- Opening Delimiter -
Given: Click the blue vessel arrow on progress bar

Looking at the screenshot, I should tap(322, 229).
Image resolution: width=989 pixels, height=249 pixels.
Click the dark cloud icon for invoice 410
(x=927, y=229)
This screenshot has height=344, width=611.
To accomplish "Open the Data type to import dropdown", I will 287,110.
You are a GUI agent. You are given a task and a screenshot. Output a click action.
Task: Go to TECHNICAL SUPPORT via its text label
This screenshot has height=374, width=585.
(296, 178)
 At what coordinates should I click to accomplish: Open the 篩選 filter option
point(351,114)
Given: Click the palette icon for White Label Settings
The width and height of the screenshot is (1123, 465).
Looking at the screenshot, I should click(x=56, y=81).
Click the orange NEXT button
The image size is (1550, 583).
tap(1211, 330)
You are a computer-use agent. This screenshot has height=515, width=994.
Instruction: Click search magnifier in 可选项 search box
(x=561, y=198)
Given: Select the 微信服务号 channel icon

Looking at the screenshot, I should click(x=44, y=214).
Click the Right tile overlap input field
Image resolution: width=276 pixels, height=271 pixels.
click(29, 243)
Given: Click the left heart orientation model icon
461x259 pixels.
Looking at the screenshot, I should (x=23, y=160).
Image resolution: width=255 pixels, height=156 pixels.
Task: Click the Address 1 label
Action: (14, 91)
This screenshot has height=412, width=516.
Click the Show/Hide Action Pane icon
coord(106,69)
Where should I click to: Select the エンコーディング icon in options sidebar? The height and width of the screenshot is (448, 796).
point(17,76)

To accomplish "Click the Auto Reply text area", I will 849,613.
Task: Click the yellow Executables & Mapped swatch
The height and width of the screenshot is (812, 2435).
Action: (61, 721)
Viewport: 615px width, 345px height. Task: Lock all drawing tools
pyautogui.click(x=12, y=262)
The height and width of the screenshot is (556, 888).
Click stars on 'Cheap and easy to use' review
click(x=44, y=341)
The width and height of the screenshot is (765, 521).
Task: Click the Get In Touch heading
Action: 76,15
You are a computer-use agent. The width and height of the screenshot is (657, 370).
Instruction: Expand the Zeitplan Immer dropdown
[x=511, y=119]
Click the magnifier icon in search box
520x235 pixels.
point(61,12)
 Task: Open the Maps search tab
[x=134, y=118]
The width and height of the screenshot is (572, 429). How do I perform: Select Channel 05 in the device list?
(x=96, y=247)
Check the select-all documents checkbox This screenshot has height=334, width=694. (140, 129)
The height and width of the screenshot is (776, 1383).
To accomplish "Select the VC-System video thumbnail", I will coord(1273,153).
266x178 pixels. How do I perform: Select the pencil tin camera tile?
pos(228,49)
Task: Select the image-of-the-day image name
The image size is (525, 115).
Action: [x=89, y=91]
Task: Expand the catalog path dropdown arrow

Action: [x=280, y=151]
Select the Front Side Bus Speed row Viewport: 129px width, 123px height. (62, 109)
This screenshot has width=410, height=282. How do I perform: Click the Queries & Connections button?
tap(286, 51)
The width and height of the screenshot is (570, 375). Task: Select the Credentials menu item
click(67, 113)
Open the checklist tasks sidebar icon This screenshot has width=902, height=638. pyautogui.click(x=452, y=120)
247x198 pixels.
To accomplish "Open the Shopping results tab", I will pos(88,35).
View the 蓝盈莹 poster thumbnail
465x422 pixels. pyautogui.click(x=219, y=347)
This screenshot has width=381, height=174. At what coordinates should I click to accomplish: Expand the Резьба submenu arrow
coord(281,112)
- Closing Delimiter -
**Task description**
Using the material above, work out how many lines contain the string "computer". Give the number only.

**Output**
2